Mustafa Alani minimise le coup porté à la coalition. Selon lui, les pertes de l'alliance arabo-sunnite sont «insignifiantes» comparées au «nombre énorme» de victimes du camp chiite, dont les capacités ont été «complètement dégradées».

«La victoire est très proche maintenant», assure-t-il, en rappelant que, pour la coalition, le problème au Yémen, c'est plus l'Iran que les rebelles.

«Dès le début», l'offensive des Houthis «a été perçue comme une menace pour l'ensemble» des monarchies sunnites du Golfe, explique l'analyste genevois. «Ils y ont vu une tentative par l'Iran de reproduire l'expérience du Hezbollah libanais dans la Péninsule arabique et ils ont dit 'non' (...) Cet objectif ne va pas changer sous la pression», selon lui.

Téhéran ne jouera pas l'escalade

De son côté, «l'Iran doit faire un choix» mais François Heisbourg «n'a pas l'impression qu'il va jouer délibérément l'escalade, d'autant plus qu'il n'en a pas besoin car les chiites yéménites sont a priori capables de donner du fil à retordre aux Saoudiens sans que Téhéran ne soit obligé de mettre beaucoup au pot», ajoute-t-il.

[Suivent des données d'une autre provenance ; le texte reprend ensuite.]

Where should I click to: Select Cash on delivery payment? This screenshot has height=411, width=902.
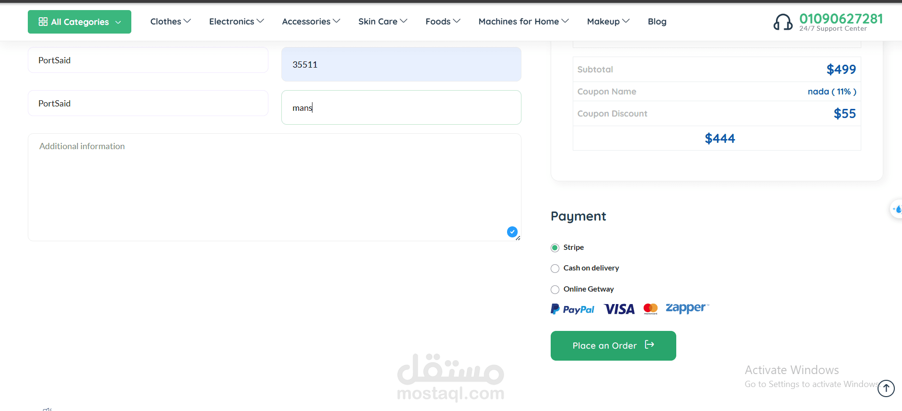click(x=555, y=269)
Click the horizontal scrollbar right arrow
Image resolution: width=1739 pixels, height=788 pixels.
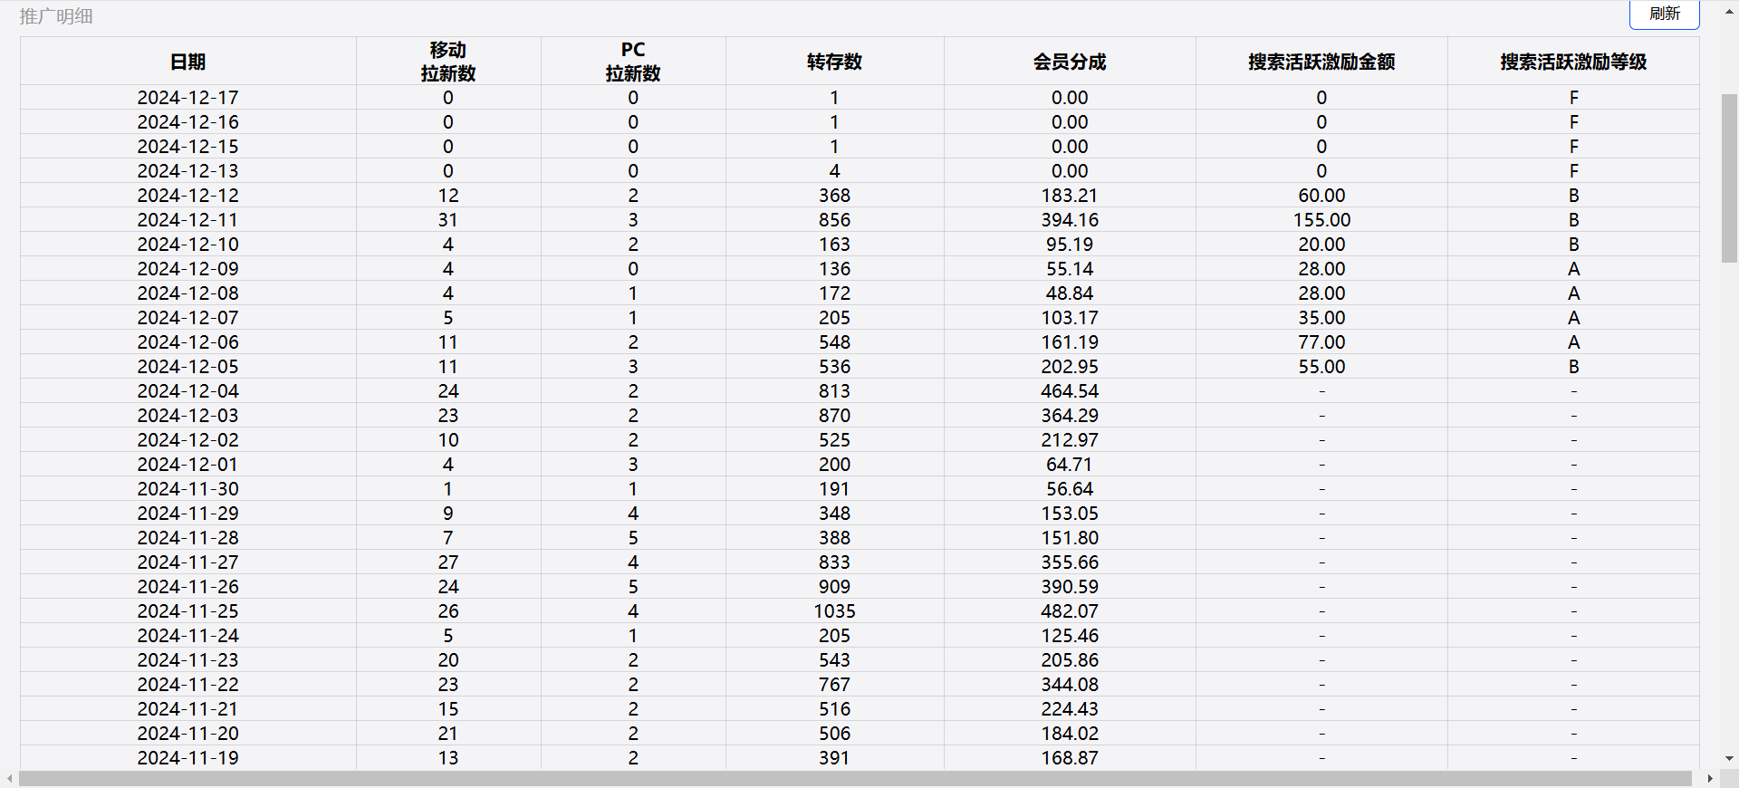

La coalition estime qu'un règlement du conflit doit être basé sur la résolution 2216 du Conseil de sécurité de l'ONU, qui somme les rebelles de se retirer de tous les territoires conquis et d'accepter le rétablissement du gouvernement «légitime» qui s'est exilé en Arabie saoudite. Selon Mustafa Alani, les rebelles «ont commencé à faire des concessions» sous la pression militaire et «finiront par plier».